You may have heard that servers at Google have been packed so tight they catch fire in the datacenter. Turns out power dissipation is the key – even laptops get hot, and servers stacked are fire hazards. It’s the power, everybody – the limiting factor to communications is power (according to Broadcom). What a difference a few years make. When I was invited to a meeting about InterProphet and SiliconTCP over at a major infrastructure company back then, the gal assigned to evaluate my work laughed at me when I seriously brought up the issue of low power and TCP. Of course, she also wanted to boast about some thesis she’d done on TCP about twenty years after everyone else. One (male) engineer, in hearing the description of the meeting said it was the first all-woman “pissing competition” on record. I told him just because I’m assigned a woman for due diligence because I’m a woman too doesn’t mean I get a free ride – frequently it’s the opposite. Alas, there’s no secret sisterhood in business, but envy is universal.
So, how do you swap hot hotswap servers? The key is low power TCP – you can’t burn out the stack anymore adding more and more processors (not to mention the management overhead) even in the datacenter (sorry Intel). You need to get the lowest power TCP stack possible. And that means a no-processor design.
The nontech “what does a low-power TCP hardware implementation do for me” (what a mouthful) is you get real full video on cellphones without burning out the battery as quickly. Since I’m doing automated full video production these days, that’s kind of my interest too. Paul Baran wrote the basic patents on cellular communications for audio/video. But he couldn’t achieve it fully because of this limit. He was so far ahead of his time it’s amazing. I wonder what he’d think now?
So Silicon Valley isn’t really dead technologically, despite what some people like to say.
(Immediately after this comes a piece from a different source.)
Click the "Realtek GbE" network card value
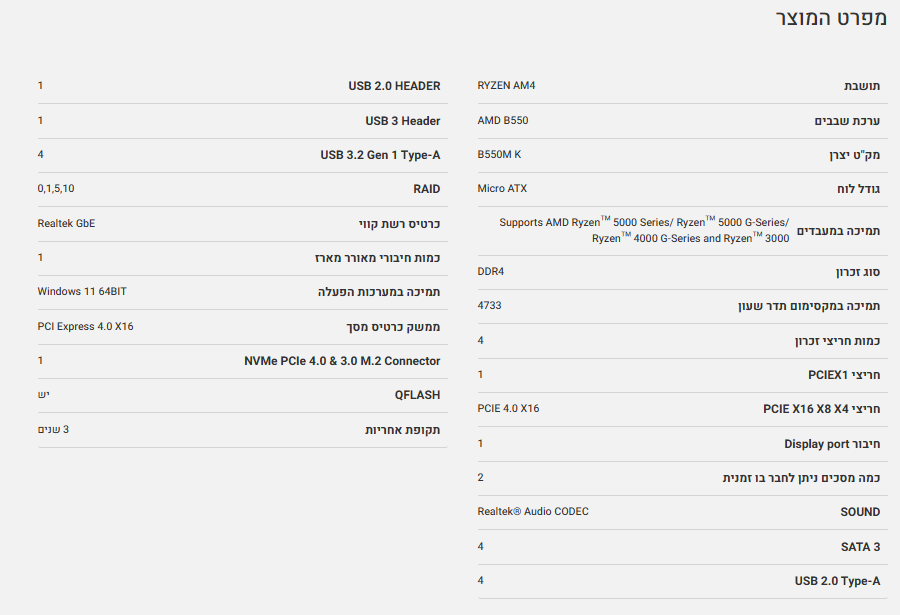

There are a lot of technology problems still to be solved, discussed in black and white in some legendary patents and papers from people like Baran that created entire industries. It’s all right here. When I read patents, it’s pretty clear to me that “everything *hasn’t* been invented yet”.
Unix was invented when I was in high school. The Internet – gee, it was old hat at Berkeley when I got there. Packet-switching? Baran. Cellular. Baran et. al. But no one man or woman could anticipate *everything* because a lot of the pieces just weren’t in place. So the inventors carefully outlined why things couldn’t work, or came up with nonviable solutions because of these missing pieces. It’s all there – if anyone wants to take the time to read it.